» WORK REQUEST
From the line containing "The width and height of the screenshot is (2576, 1449)." to the end of the entries, return every line exactly, both ends included, and add nothing.

» RECORDS SUPPLIED
☆ ☆ ☆ ☆

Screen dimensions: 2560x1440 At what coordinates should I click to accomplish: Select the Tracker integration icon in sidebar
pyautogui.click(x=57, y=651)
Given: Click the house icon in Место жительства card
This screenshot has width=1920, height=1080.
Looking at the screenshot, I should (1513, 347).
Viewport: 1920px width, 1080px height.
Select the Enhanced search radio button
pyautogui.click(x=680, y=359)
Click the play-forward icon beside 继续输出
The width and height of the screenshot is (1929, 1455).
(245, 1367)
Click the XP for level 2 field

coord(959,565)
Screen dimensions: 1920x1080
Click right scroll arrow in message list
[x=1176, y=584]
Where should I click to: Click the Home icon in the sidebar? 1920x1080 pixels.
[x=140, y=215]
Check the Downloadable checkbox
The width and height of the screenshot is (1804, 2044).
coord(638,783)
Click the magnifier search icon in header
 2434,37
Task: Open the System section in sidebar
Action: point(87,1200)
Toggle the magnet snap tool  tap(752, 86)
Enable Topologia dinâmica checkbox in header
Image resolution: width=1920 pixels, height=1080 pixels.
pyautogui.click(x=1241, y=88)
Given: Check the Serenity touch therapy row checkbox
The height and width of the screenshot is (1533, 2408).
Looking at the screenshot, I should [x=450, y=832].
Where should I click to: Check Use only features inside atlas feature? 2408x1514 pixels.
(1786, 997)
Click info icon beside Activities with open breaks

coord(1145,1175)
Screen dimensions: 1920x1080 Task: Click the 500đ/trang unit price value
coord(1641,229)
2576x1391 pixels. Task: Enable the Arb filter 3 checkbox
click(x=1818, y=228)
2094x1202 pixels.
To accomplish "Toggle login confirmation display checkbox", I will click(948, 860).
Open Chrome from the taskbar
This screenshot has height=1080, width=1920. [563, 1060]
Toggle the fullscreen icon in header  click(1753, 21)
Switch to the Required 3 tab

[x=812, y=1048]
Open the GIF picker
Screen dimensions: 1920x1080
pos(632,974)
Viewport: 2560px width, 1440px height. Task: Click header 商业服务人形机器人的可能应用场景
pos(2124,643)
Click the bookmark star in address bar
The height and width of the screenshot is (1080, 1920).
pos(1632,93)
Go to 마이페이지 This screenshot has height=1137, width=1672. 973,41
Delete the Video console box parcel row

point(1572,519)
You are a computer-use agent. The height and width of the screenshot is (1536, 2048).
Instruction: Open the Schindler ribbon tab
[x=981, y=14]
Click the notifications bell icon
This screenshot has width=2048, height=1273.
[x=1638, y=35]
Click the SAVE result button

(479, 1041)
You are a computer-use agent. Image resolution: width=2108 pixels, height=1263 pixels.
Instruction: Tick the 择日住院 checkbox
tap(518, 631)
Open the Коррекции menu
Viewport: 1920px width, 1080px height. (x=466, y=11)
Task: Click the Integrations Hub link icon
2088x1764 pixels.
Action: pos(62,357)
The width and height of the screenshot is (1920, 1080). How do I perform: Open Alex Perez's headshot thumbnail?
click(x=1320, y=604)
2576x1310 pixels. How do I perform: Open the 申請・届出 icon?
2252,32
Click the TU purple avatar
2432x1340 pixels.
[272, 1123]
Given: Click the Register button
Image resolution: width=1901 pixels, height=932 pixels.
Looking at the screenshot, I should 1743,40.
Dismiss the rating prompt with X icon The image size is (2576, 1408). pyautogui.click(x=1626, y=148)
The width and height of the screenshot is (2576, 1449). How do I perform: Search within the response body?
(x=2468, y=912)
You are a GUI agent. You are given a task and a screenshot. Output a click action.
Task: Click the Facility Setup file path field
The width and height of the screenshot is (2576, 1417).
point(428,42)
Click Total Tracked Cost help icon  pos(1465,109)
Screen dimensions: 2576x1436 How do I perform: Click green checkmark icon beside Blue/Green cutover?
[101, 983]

☆ ☆ ☆ ☆

» EXPECTED ANSWER
The width and height of the screenshot is (2576, 1449). How do I perform: Search within the response body?
(x=2468, y=912)
You are a GUI agent. You are given a task and a screenshot. Output a click action.
Task: Click the Facility Setup file path field
The width and height of the screenshot is (2576, 1417).
point(428,42)
Click Total Tracked Cost help icon  pos(1465,109)
Screen dimensions: 2576x1436 How do I perform: Click green checkmark icon beside Blue/Green cutover?
[101, 983]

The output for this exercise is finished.